The custom project has been in the works for several years, with origins dating back to when Dan and Will first met at a car show. Dan was showing a wedge-sectioned ’56 Chevy built by his good friend, the late Tommy Manner. Tommy gave Dan the idea of wedge-sectioning a ’61 Impala, the first car Dan had bought with his own money. Dan liked the idea and presented it to Will, who agreed it was a cool concept. Dan and Will soon found themselves looking for an Impala, commissioning Tavis Highlander to create design renderings, and getting to work to make the idea a reality.
The bold body modifications began by completely reimagining the Chevy’s iconic bubble top. Both the windshield and rear glass were shortened 4.5-inches, bringing them in line with the side windows. A new, more rounded top skin was then formed to flow into the new front and rear windshields, both of which were finished with custom-machined, one-piece, flush-mounted trim whittled by Greening Auto Company to keep everything smooth.

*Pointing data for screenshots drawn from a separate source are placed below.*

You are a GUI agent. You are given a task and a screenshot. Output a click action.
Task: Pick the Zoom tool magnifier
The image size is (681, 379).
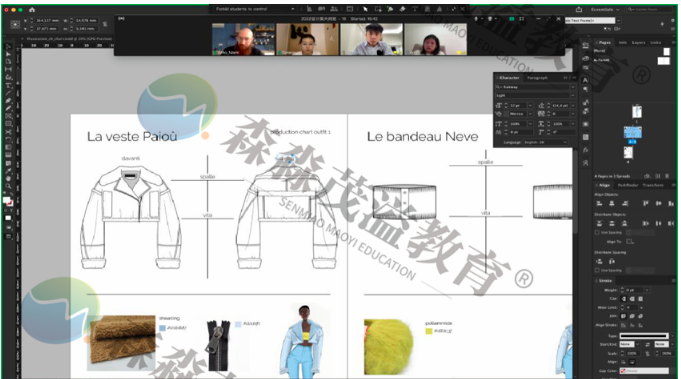point(8,186)
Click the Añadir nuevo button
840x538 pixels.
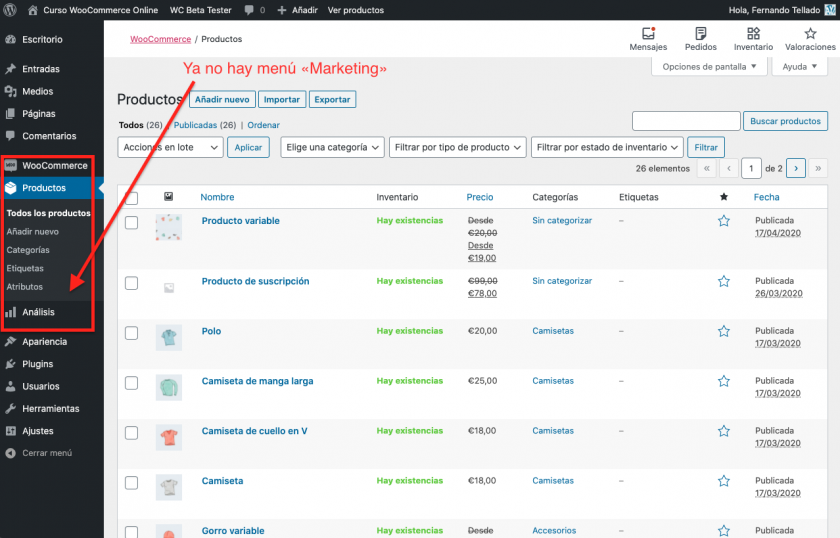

The idea to wedge-section the body was complicated by the plan to use a relatively tall 409-based engine, which led Will to do some creative thinking. Rather than remove material from the front of the car, he and the Big Oak team performed a “reverse wedge cut” – they made the rear of the body 2.5-inches taller by extending the quarter panels vertically and modifying the door skins and rockers to match and flow. The result is a tapered, angular profile that suggests forward motion even when the car is sitting still.

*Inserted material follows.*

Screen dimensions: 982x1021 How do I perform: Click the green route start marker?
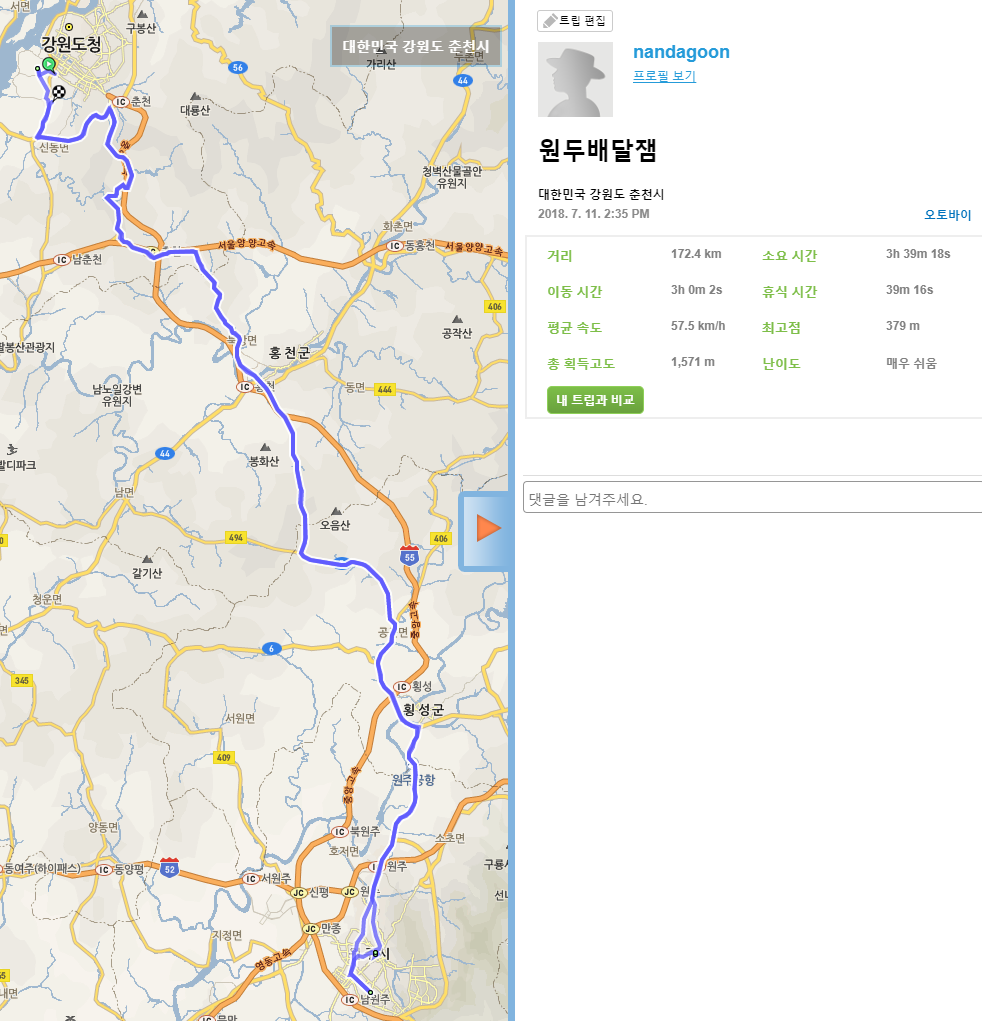[x=48, y=64]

Naturally, there were countless more subtle body mods performed, including reshaped rear wheel openings and an extended hood that eliminates the cowl panel, smooths the area above the grille, and incorporates custom trim mimicking the factory trim below the rear glass. The custom trim, taillight bezels, and modified bumpers all wear Advanced Plating brightwork, while the sheet metal is bathed in beautiful “Dirty Martini Green,” a metallic olive hue custom mixed at Big Oak Garage using Axalta paint materials.

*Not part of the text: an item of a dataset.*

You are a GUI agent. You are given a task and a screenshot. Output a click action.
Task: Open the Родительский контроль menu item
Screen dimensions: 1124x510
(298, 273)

The foundation for this custom Chevy is a Roadster Shop chassis, which provides a more modern front suspension with tubular control arms, rack-and-pinion steering, a four-link rear suspension, and coil-over front and rear shocks. Big-inch Baer brakes are mounted behind the custom-machined 20×12- and 18×8.5-inch Schott wheels with satin gold centers.
Lift the electrically operated hood and you’ll find smooth custom panels surrounding a Lamar Walden-built 509c.i. W-engine cranking out more than 630 horsepower. Built using a polished aluminum block and cylinder heads, the beautifully detailed engine is fed by six Autotrend EFI throttle bodies on a vintage Offenhauser intake, topped with a custom air cleaner assembly. Dan Baker at Alumicraft whittled the custom valve covers, while the team at Big Oak built the custom stainless headers and exhaust, which uses Borla mufflers. A Tremec T-56 Magnum transmission and Tilton clutch from Bowler backs up the rowdy V8.
The interior continues the theme of honoring the Impala heritage while giving it a custom twist. Tracy Weaver and his team at Recovery Room Interiors stitched off-white leather over custom seats and side panels in a clean ’60s style, complete with tan suede inserts and Impala-style trim buttons. There’s plenty of one-off custom-machined trim by Atomic Machine and Fiber Forged augmenting the upholstery work, including a custom aluminum bezel for the Dakota Digital instruments. The Recovery Room team upholstered the trunk to match, and even incorporated hidden compartments for a cigar humidor and martini shaker. Finishing touches inside include pedals and a shifter from Clayton Machine, and a custom-machined steering wheel atop the Flaming River tilt column.
The “Dirty Martini” Impala was completed early this year and debuted at the 2022 Grand National Roadster Show, where it was in contention for the Al Slonaker Memorial Award and won both the Sam Foose Design Award and the Sid Chavers Stitch of Excellence honor. It went on to win the Go For The Gold Award at Darryl Starbird’s National Rod & Custom Show in February before coming to California to claim the first Meguiar’s Top 12 award of 2022. Congratulations go out to Dan Duffy, Will Posey and his Big Oak Garage crew, and everyone else who had a hand in this incredible Impala, the 2022 Fuel Curve Custom of the Year!